3.   Copies of the Annual Report will be sent to shareholders and will be available for inspection at the Registered Office of the Company at The Shard, 32 London Bridge Street, London, SE1 9SG and can be accessed on the following website: www.foresightgroup.eu .

  1. Net asset value per share

               Net asset value per Ordinary Share is based on Net assets at the year end of £77,937,000 (2017: £42,159,000) and on 112,052,405 (2016: 57,375,499) Ordinary Shares, being the number of Ordinary Shares in issue at that date.

  1. Profit per share
  Year ended 31 March 2018 £’000 Year ended 31 March 2017 £’000
Total profit after taxation 115   1,831  
Total profit per share (note a) 0.1p 3.1p
Revenue loss from ordinary activities after taxation (411 ) (270 )
Revenue loss per share (note b) (0.4)p (0.6)p
Capital profit from ordinary activities after taxation 526   2,101  
Capital profit per share (note c) 0.5p 3.7p
Weighted average number of shares in issue in the year 94,123,649   57,375,499  

Notes: a)  Total profit per share is total profit after taxation divided by the weighted average number of shares in issue during the year. b) Revenue loss per share is revenue return after taxation divided by the weighted average number of shares in issue during the year. c)  Capital return per share is capital return after taxation divided by the weighted average number of shares in issue during the year.

6.     Annual General Meeting The Company's Annual General Meeting will take place on 11 October 2018 at 1.00pm at the offices of Foresight Group in London. Details can be found on page 66 of the Annual Report and Accounts.

7.     Income

  Year ended 31 March 2018 £’000 Year ended 31 March 2017 £’000
Loan stock interest 544 368
Dividends receivable   81 11
Overseas based Open Ended Investment Companies ("OEI CS")   4 4
  629 383

8.       Investments held at fair value through profit or loss

Company   2018 £’000 2017 £’000
Quoted investments   143
Unquoted investments   64,092 40,320
    64,092 40,463
  Quoted Unquoted Total
Company £’000 £’000 £’000
Book cost as at 1 April 2017 451   21,320   21,771  
Investment holding gains (308 ) 19,000   18,692  
Valuation at 1 April 2017 143   40,320   40,463  
Movements in the year:      
Acquired on Foresight 3 VCT plc merger   31,223   31,223  
Purchases at cost   674   674  
Disposal proceeds (139 ) (9,704 ) (9,843 )
Realised (losses)/gains* (312 ) 1,206   894  
Investment holding gains** 308   373   681  
Valuation at 31 March 2018   64,092   64,092  
Book cost at 31 March 2018   44,719   44,719  
Investment holding gains   19,373   19,373  
Valuation at 31 March 2018   64,092   64,092  

*Realised gains on investments in the income statement includes deferred consideration (£156,000) and final administration proceeds (£9,000) received in the year. **Investment holding gains in the income statement includes a movement in the pre-merger deferred consideration debtor of £85,000.
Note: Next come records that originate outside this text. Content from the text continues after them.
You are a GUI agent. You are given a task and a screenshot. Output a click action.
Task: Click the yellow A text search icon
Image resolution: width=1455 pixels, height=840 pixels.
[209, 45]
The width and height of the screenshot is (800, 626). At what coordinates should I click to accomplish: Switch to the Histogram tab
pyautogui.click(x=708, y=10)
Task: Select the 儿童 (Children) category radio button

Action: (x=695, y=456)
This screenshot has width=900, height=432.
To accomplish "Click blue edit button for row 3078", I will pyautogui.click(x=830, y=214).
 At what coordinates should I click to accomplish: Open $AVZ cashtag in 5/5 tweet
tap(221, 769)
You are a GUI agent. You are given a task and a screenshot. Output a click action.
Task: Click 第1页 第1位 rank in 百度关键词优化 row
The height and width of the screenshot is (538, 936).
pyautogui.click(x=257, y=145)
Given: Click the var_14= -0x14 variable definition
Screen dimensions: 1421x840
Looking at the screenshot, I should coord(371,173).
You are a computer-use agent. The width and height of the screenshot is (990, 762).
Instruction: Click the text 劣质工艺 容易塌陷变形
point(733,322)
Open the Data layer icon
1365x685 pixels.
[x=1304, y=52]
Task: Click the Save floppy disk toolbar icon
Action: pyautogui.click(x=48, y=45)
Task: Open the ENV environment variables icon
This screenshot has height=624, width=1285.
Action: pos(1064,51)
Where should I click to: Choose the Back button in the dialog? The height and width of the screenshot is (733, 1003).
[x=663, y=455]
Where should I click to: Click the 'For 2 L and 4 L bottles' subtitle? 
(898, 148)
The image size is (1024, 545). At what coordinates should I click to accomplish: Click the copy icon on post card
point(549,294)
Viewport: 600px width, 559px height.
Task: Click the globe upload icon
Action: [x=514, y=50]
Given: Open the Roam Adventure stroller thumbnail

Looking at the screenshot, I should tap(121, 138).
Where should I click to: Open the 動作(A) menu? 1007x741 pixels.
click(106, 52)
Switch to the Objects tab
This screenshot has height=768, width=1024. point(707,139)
9.     Related party transactions

No Director has an interest in any contract to which the Company is a party.

10.  Transactions with the manager

Foresight Group CI Limited, which acts as investment manager to the Company in respect of its investments, earned fees of £1,377,000 during the year (2017: £915,000).

Foresight Fund Managers Limited, Company Secretary until November 2017, received fees of £111,000 (2017: £157,000) during the year. Foresight Group LLP was appointed Company Secretary in November 2017 and received fees of £55,000 (2017: Nil) during the year. The annual secretarial fee (which is payable together with any applicable VAT) is adjusted annually in line with the UK Retail Prices Index.

At the balance sheet date there was £163,000 due to (2017: £3,000 due to) Foresight Group CI Limited and £nil (2017: £nil) due to Foresight Fund Managers Limited and £nil (2017: £nil) due to Foresight Group LLP. No amounts have been written off in the year in respect of debts due to or from related parties.